All lines from the one holding "Where should I" to the end of the listing are to be output exactly, both ends included, with any pictures left out.

Available records »
[Start of section]

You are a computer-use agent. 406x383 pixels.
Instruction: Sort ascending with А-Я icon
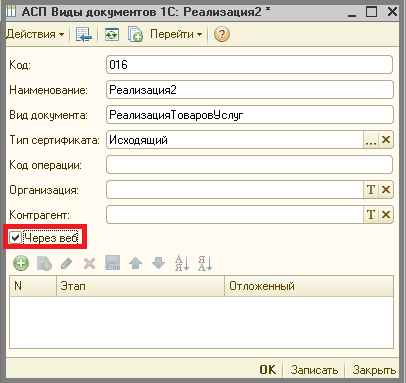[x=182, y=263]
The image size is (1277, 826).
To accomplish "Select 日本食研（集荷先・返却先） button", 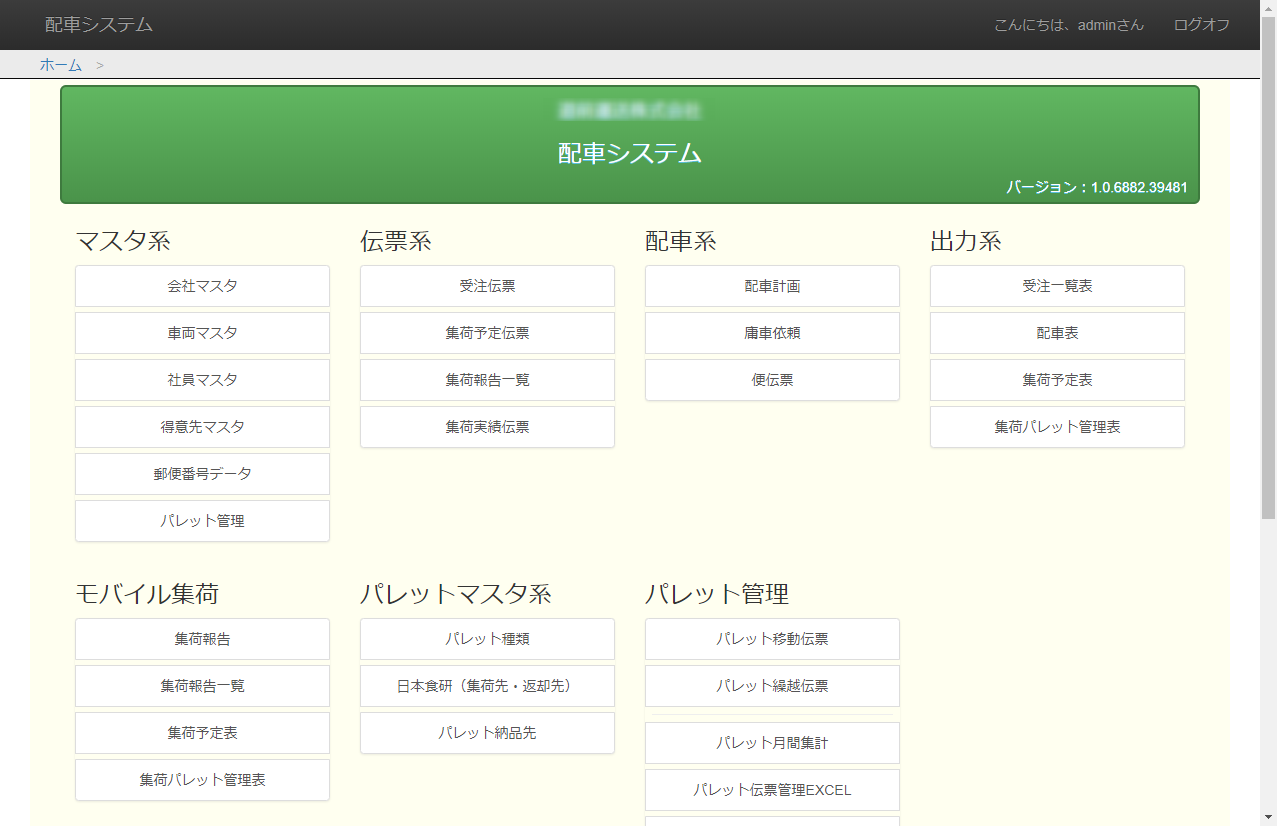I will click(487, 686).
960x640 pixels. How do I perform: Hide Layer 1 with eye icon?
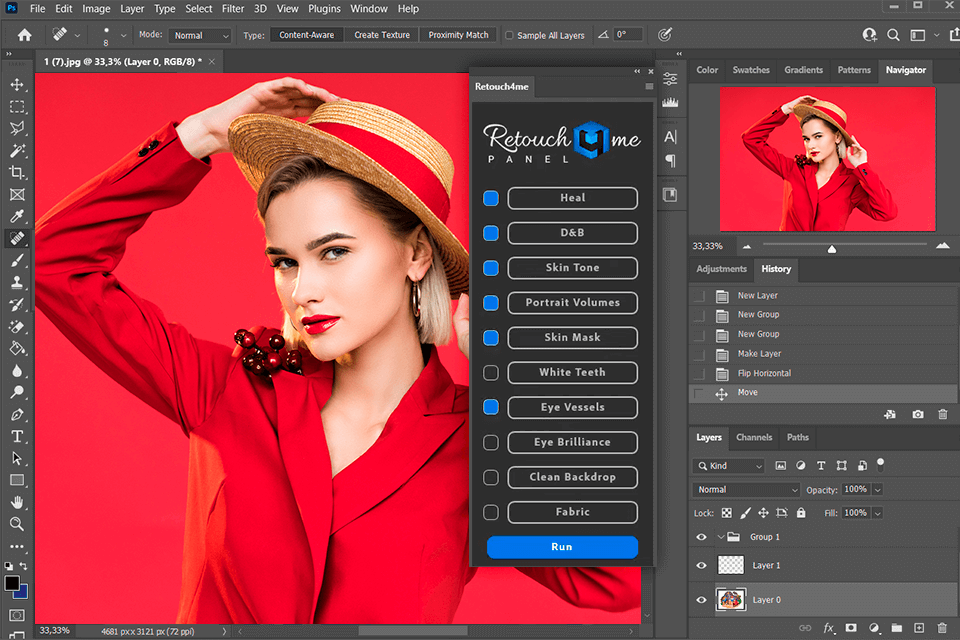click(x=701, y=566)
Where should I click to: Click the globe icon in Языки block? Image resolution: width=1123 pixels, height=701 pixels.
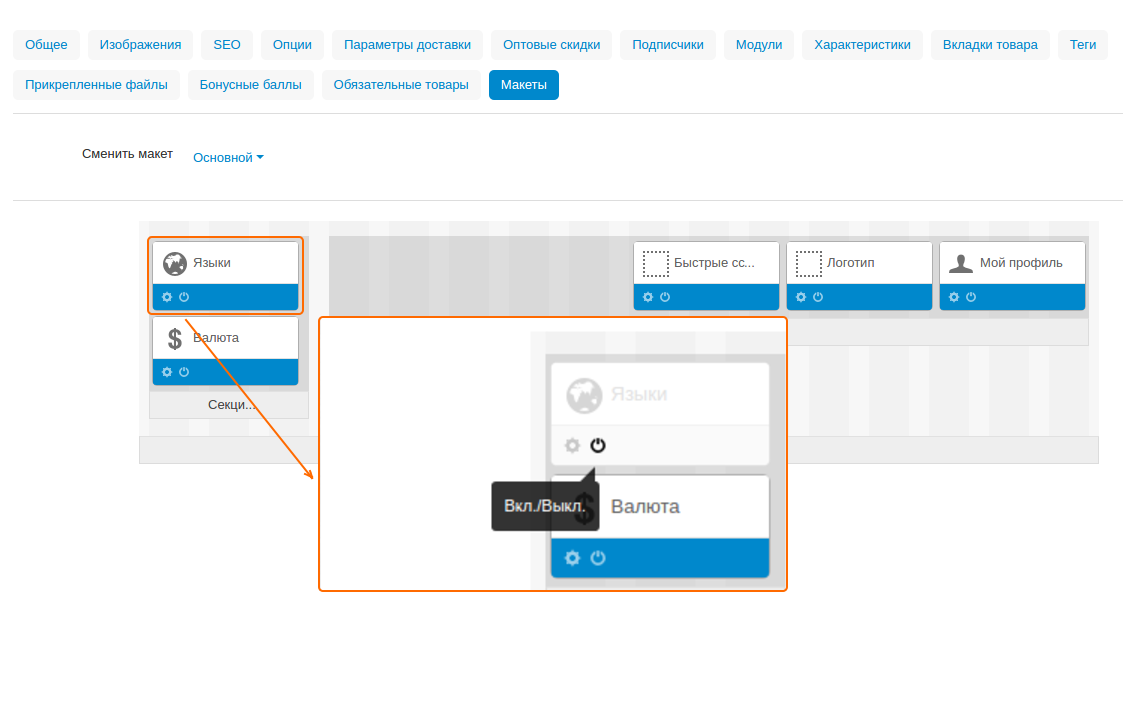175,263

[End of section]

Answer section »
Where should I click to: Click the globe icon in Языки block? Image resolution: width=1123 pixels, height=701 pixels.
175,263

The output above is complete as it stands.